Impuls vom 30.12.2015

... und nichts mehr zu fürchten braucht

Zum Jahreswechsel gehören für viele ganz bestimmte Rituale. Die einen freuen sich darauf, den Abend mit den immer gleichen guten Freunden feiern zu dürfen- für andere ist es kein richtiger Silvester, wenn sie nicht im Fernsehen "Dinner for one" sehen- und wieder andere nehmen sich eine Stunde Zeit, machen vielleicht einen Spaziergang dafür, um auf das zu Ende gehende Jahr noch einmal zurückzuschauen: was alles war, was es mit ihnen gemacht hat, wo sie stehen.
Mein kleines Ritual ist immer, bewusst den Kalender des neuen Jahres in die Hand zu nehmen und auf die erste Seite einen Spruch zu schreiben: ein Bibelwort, ein Zitat – einfach etwas, auf das immer wieder zurückzublättern einem gut tun kann, weil es Mut macht, weil es den Blick auf das Wesentliche lenkt. Heuer hat mir eine liebe Weihnachtskarte das richtige Motto geschenkt, ein Wort von Leo Tolstoi: "Wer die Lehre Christi begreift, hat dasselbe Gefühl wie ein Vogel, der bis dahin nicht wusste, dass er Flügel besitzt und nun plötzlich begreift, dass er fliegen, frei sein kann und nichts mehr zu fürchten braucht."

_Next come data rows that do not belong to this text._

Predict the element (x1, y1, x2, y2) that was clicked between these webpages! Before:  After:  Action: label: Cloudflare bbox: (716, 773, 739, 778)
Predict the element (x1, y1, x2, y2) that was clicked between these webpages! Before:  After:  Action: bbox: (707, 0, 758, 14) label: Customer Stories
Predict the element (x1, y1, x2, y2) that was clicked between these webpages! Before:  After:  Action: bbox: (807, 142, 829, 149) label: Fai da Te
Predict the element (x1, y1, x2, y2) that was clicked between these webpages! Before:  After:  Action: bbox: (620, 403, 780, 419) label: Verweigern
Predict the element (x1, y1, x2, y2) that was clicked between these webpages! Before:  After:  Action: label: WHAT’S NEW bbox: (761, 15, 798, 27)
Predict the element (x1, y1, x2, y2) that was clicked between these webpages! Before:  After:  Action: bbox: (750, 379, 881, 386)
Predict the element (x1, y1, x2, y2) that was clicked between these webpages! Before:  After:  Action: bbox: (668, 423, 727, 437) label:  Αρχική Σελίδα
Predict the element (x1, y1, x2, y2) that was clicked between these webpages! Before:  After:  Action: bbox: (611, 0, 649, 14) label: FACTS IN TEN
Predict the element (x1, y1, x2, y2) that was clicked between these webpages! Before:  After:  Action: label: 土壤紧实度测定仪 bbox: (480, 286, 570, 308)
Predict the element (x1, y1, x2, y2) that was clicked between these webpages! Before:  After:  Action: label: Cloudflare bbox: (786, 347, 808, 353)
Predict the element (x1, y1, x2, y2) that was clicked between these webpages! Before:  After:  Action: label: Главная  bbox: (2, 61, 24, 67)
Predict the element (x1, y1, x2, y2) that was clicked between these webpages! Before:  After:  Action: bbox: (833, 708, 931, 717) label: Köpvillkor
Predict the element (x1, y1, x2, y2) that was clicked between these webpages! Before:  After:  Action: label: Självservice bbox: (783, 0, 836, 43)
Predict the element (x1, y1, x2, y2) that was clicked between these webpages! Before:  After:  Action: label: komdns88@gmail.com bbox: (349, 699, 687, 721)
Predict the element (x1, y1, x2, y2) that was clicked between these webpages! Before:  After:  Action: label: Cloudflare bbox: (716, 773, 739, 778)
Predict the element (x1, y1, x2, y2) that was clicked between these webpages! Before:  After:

"Was bringt denn der Glaube?", werde ich manchmal gefragt – und könnte eigentlich künftig mit diesem Satz antworten. Glaube bringt Freiheit. Wer sich durch Jesus Christus erlöst weiß von Sünde und Tod- wer Gott vertrauen kann- wer weiß, dass nichts in dieser Welt ewig ist, alles aber auf Gott zuläuft, der kann die Dinge dieser Welt viel besser einordnen. Der kann so manches relativieren, was uns oft so wichtig erscheint. Der kann gelassener leben, sich weniger Sorgen machen und weniger auf Geld und Besitz schauen, wie Jesus empfiehlt, und über einiges, was uns so umtreibt, auch einfach nur lachen. Denn wie schon der gute alte Pater Brown festgestellt hat: "Humor ist eine Erscheinungsform von Religion. Nur wer über den Dingen steht, kann auch über sie lachen." Und in dieser Sehnsucht, ein wenig mehr "über den Dingen zu stehen", die mich oft so in Beschlag nehmen und nach unten ziehen, spricht mir Tolstoi darum aus dem Herzen: "Wer die Lehre Christi begreift, hat dasselbe Gefühl wie ein Vogel, der bis dahin nicht wusste, dass er Flügel besitzt und nun plötzlich begreift, dass er fliegen, frei sein kann und nichts mehr zu fürchten braucht."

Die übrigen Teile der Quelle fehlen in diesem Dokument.